Data excerpts section start

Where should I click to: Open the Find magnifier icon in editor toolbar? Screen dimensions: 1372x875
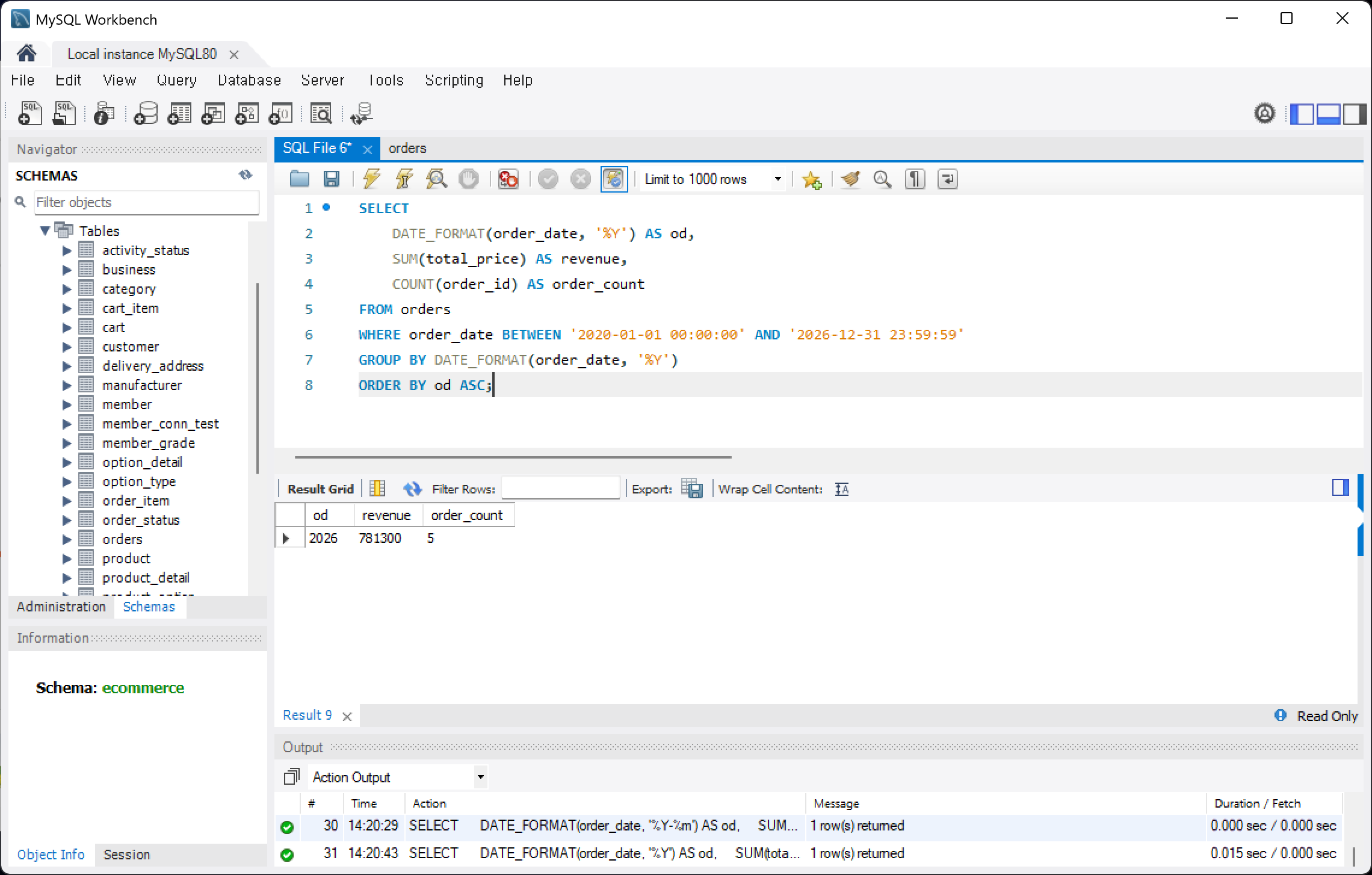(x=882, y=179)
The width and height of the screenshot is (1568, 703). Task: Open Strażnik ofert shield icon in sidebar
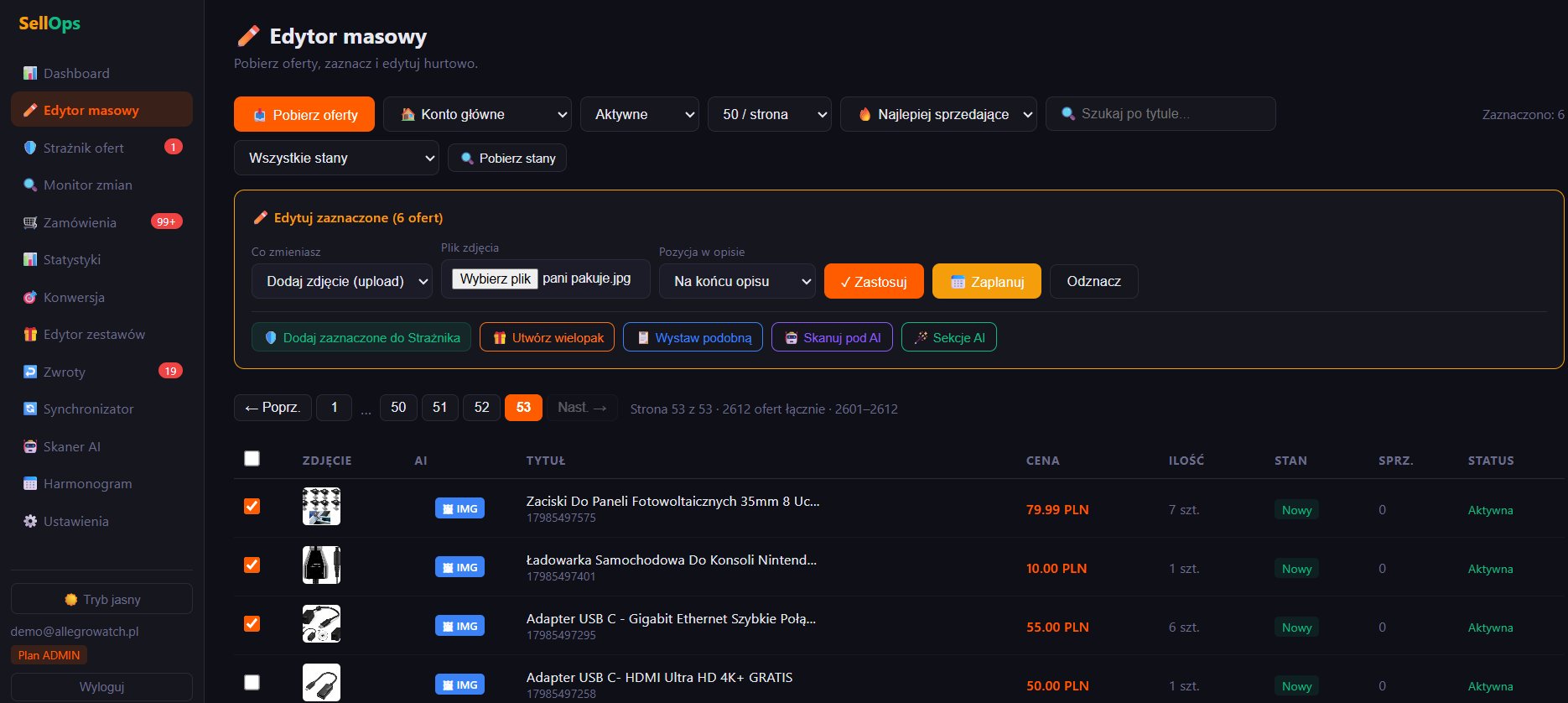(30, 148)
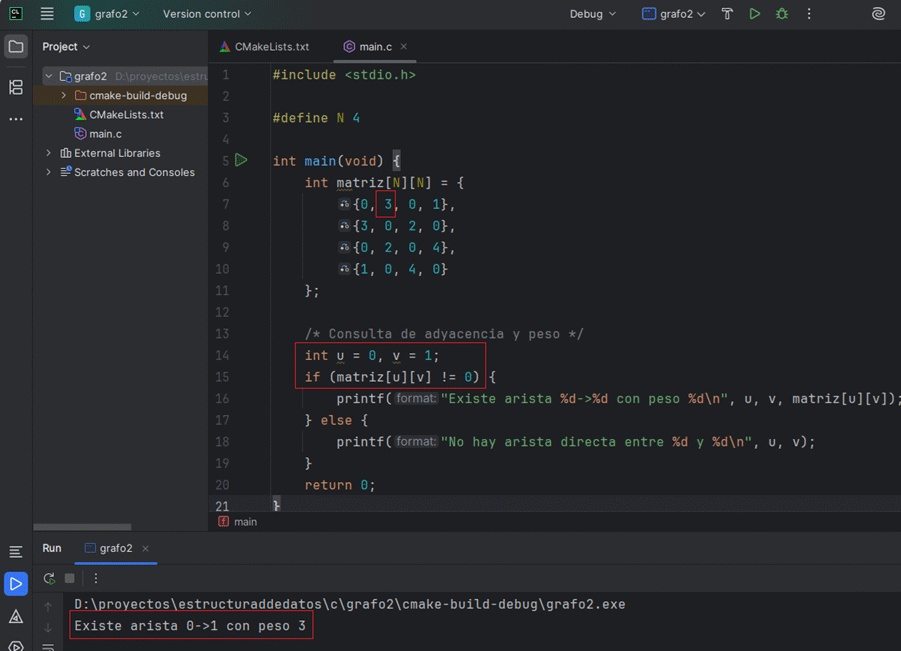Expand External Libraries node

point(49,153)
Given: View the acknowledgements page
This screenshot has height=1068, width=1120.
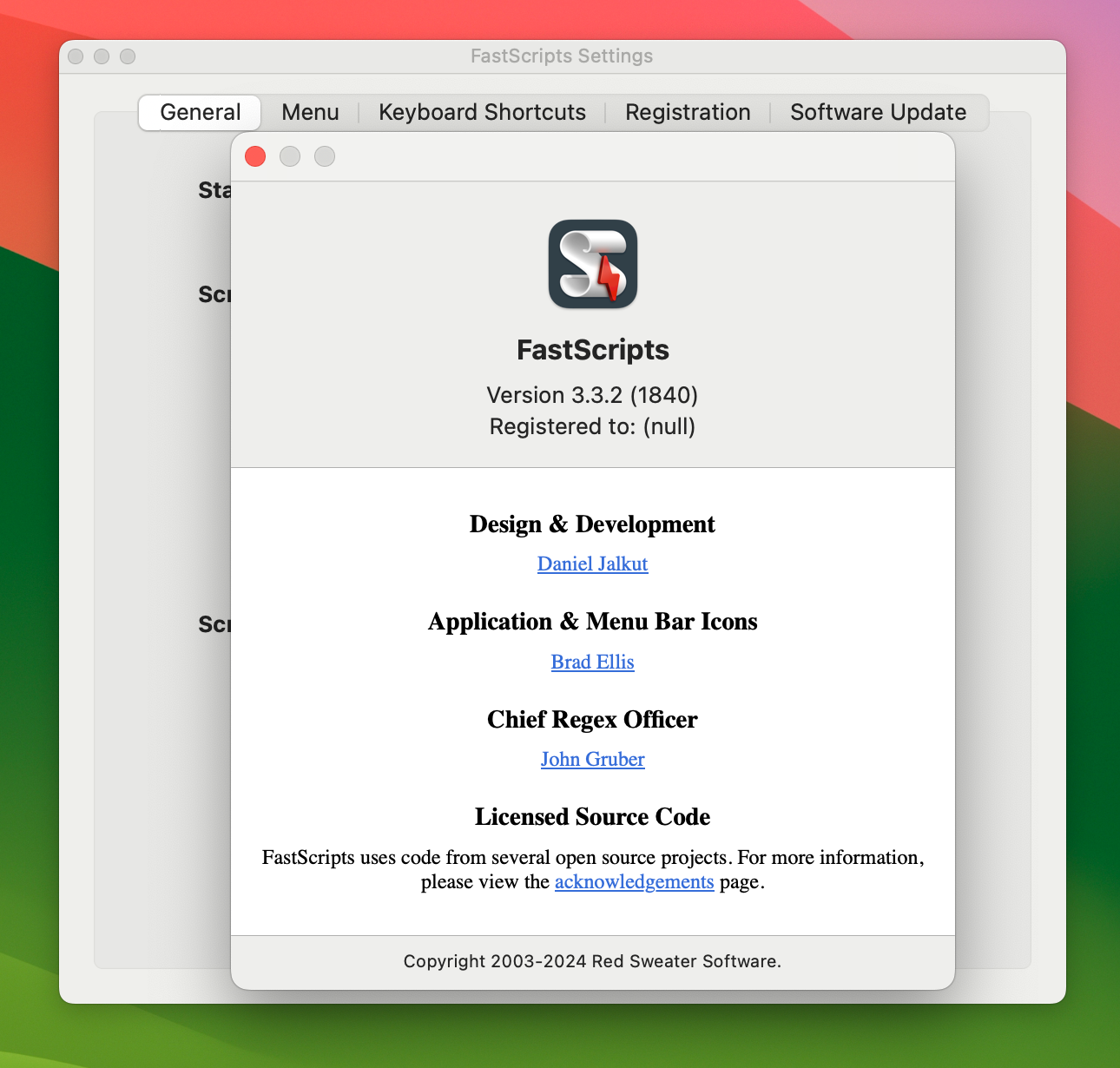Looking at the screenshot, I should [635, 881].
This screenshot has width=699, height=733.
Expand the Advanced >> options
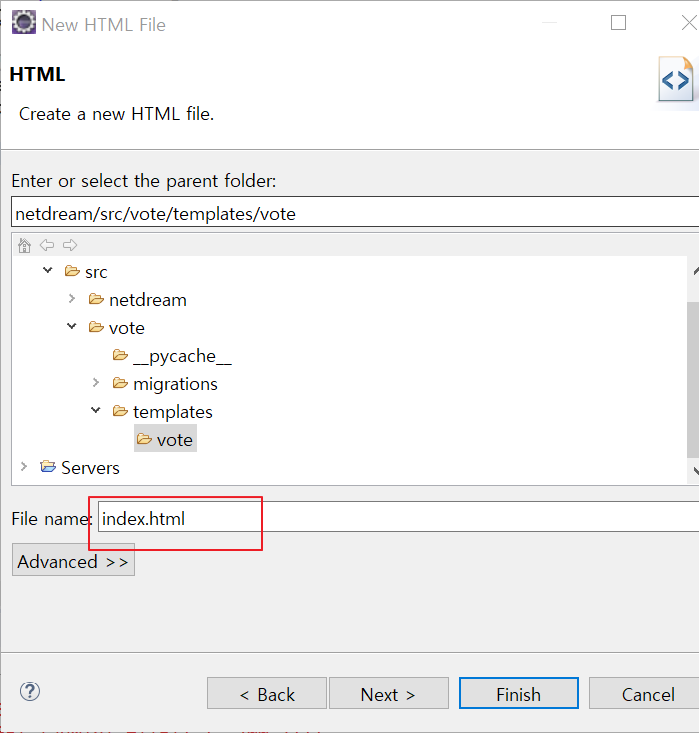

Data excerpts section end

** Work order **
Copy out exactly the lines between the line containing "The width and" and the end of the entries, including both, and leave the pictures behind.

** Task solution **
The width and height of the screenshot is (1568, 703). Task: Open Strażnik ofert shield icon in sidebar
(30, 148)
Expand External Libraries node

point(49,153)
Given: View the acknowledgements page
This screenshot has height=1068, width=1120.
Looking at the screenshot, I should [635, 881].
This screenshot has width=699, height=733.
Expand the Advanced >> options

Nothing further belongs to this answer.